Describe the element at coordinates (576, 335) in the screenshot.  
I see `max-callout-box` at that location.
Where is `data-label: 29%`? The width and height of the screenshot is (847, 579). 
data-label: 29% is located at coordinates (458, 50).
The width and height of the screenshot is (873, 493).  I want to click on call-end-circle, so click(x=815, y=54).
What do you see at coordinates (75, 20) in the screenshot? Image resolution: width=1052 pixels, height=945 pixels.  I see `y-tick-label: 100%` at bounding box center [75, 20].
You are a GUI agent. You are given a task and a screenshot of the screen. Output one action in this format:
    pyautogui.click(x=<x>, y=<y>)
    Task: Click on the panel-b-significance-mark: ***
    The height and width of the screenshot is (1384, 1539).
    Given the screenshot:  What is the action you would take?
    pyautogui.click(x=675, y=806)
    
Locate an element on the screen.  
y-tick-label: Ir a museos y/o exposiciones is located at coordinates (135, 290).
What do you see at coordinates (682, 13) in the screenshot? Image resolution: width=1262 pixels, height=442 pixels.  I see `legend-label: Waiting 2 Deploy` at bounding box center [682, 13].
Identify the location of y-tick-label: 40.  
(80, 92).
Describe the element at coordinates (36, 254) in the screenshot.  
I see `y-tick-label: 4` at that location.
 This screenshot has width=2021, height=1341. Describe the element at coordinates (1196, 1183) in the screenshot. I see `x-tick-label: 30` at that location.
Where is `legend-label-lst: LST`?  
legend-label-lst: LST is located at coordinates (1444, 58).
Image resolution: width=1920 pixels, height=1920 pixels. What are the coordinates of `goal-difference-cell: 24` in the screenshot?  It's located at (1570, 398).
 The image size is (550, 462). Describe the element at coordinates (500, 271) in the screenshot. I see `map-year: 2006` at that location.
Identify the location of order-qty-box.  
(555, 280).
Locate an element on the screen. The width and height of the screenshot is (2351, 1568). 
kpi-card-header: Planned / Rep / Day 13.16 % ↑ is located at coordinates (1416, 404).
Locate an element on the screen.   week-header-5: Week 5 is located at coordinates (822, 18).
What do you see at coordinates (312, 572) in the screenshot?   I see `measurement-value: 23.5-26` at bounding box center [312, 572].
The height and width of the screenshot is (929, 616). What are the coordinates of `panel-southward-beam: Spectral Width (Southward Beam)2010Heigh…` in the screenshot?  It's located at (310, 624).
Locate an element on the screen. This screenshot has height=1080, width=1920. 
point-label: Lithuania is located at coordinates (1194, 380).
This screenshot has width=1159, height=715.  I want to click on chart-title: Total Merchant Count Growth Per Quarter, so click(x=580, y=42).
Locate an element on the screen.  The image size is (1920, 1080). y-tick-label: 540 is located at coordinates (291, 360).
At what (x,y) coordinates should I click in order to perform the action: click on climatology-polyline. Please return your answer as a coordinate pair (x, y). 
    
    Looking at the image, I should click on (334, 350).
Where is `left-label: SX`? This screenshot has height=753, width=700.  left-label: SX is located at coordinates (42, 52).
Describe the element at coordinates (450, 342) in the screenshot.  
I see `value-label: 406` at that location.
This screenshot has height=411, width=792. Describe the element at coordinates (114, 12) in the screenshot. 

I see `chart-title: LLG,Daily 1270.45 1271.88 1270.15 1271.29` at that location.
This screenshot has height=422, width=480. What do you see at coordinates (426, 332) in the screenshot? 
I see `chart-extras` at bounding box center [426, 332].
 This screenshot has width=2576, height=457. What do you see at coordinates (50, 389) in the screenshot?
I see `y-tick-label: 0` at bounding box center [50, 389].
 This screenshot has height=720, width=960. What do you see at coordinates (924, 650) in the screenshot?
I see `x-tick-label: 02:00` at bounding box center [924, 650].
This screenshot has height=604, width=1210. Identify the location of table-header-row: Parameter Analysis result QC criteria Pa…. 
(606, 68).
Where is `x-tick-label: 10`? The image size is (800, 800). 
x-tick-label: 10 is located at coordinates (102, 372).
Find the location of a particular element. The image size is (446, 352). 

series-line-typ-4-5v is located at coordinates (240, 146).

### Exercise instructions
Rewrite all the items above, replacing "Locate an element on the screen" with "Find a specific element on the screen" wherever it occurs and leaving everything else unchanged.

### Response
Describe the element at coordinates (576, 335) in the screenshot.  
I see `max-callout-box` at that location.
Where is `data-label: 29%`? The width and height of the screenshot is (847, 579). 
data-label: 29% is located at coordinates (458, 50).
The width and height of the screenshot is (873, 493).  I want to click on call-end-circle, so click(x=815, y=54).
What do you see at coordinates (75, 20) in the screenshot? Image resolution: width=1052 pixels, height=945 pixels.  I see `y-tick-label: 100%` at bounding box center [75, 20].
You are a GUI agent. You are given a task and a screenshot of the screen. Output one action in this format:
    pyautogui.click(x=<x>, y=<y>)
    Task: Click on the panel-b-significance-mark: ***
    The height and width of the screenshot is (1384, 1539).
    Given the screenshot:  What is the action you would take?
    pyautogui.click(x=675, y=806)
    
Find a specific element on the screen.  
y-tick-label: Ir a museos y/o exposiciones is located at coordinates (135, 290).
What do you see at coordinates (682, 13) in the screenshot? Image resolution: width=1262 pixels, height=442 pixels.  I see `legend-label: Waiting 2 Deploy` at bounding box center [682, 13].
Identify the location of y-tick-label: 40.  
(80, 92).
Describe the element at coordinates (36, 254) in the screenshot.  
I see `y-tick-label: 4` at that location.
 This screenshot has width=2021, height=1341. Describe the element at coordinates (1196, 1183) in the screenshot. I see `x-tick-label: 30` at that location.
Where is `legend-label-lst: LST`?  
legend-label-lst: LST is located at coordinates (1444, 58).
Image resolution: width=1920 pixels, height=1920 pixels. What are the coordinates of `goal-difference-cell: 24` in the screenshot?  It's located at (1570, 398).
 The image size is (550, 462). Describe the element at coordinates (500, 271) in the screenshot. I see `map-year: 2006` at that location.
Identify the location of order-qty-box.  
(555, 280).
Find a specific element on the screen. The width and height of the screenshot is (2351, 1568). 
kpi-card-header: Planned / Rep / Day 13.16 % ↑ is located at coordinates (1416, 404).
Find a specific element on the screen.   week-header-5: Week 5 is located at coordinates (822, 18).
What do you see at coordinates (312, 572) in the screenshot?   I see `measurement-value: 23.5-26` at bounding box center [312, 572].
The height and width of the screenshot is (929, 616). What are the coordinates of `panel-southward-beam: Spectral Width (Southward Beam)2010Heigh…` in the screenshot?  It's located at (310, 624).
Find a specific element on the screen. This screenshot has height=1080, width=1920. 
point-label: Lithuania is located at coordinates (1194, 380).
This screenshot has width=1159, height=715.  I want to click on chart-title: Total Merchant Count Growth Per Quarter, so click(x=580, y=42).
Find a specific element on the screen.  The image size is (1920, 1080). y-tick-label: 540 is located at coordinates (291, 360).
At what (x,y) coordinates should I click in order to perform the action: click on climatology-polyline. Please return your answer as a coordinate pair (x, y). 
    
    Looking at the image, I should click on (334, 350).
Where is `left-label: SX`? This screenshot has height=753, width=700.  left-label: SX is located at coordinates (42, 52).
Describe the element at coordinates (450, 342) in the screenshot.  
I see `value-label: 406` at that location.
This screenshot has height=411, width=792. Describe the element at coordinates (114, 12) in the screenshot. 

I see `chart-title: LLG,Daily 1270.45 1271.88 1270.15 1271.29` at that location.
This screenshot has height=422, width=480. What do you see at coordinates (426, 332) in the screenshot? 
I see `chart-extras` at bounding box center [426, 332].
 This screenshot has width=2576, height=457. What do you see at coordinates (50, 389) in the screenshot?
I see `y-tick-label: 0` at bounding box center [50, 389].
 This screenshot has height=720, width=960. What do you see at coordinates (924, 650) in the screenshot?
I see `x-tick-label: 02:00` at bounding box center [924, 650].
This screenshot has height=604, width=1210. Identify the location of table-header-row: Parameter Analysis result QC criteria Pa…. 
(606, 68).
Where is `x-tick-label: 10`? The image size is (800, 800). 
x-tick-label: 10 is located at coordinates (102, 372).
Find the location of a particular element. The image size is (446, 352). 

series-line-typ-4-5v is located at coordinates (240, 146).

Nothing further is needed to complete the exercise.